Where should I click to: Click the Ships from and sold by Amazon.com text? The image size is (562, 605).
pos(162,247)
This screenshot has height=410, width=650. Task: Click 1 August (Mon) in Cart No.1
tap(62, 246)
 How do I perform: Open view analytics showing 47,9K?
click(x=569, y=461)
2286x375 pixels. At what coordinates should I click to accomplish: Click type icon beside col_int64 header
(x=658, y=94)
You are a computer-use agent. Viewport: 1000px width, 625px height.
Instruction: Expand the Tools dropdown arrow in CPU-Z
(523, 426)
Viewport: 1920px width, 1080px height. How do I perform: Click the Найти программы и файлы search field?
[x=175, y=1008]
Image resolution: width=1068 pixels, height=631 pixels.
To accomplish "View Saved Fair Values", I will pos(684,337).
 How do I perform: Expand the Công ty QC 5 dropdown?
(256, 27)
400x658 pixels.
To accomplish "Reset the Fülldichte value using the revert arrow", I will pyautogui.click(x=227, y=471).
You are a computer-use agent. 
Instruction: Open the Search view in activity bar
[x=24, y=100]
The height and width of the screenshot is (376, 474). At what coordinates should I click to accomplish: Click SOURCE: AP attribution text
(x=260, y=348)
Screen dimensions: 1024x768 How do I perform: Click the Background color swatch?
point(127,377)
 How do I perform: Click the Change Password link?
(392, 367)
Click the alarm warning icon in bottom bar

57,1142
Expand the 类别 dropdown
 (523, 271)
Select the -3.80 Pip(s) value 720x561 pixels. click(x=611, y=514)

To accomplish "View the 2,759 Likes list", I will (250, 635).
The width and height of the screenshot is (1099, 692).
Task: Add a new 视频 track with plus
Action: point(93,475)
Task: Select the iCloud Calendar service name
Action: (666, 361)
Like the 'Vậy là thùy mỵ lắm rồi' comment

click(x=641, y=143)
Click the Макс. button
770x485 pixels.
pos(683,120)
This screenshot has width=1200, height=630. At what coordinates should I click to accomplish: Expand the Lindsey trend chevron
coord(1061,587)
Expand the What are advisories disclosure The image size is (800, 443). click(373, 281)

What this task involves: Find every line in the items above that contains the word "computer", and copy each of those lines.

Solution to this task:
You are a computer-use agent. Viewport: 1000px width, 625px height.
You are a computer-use agent. 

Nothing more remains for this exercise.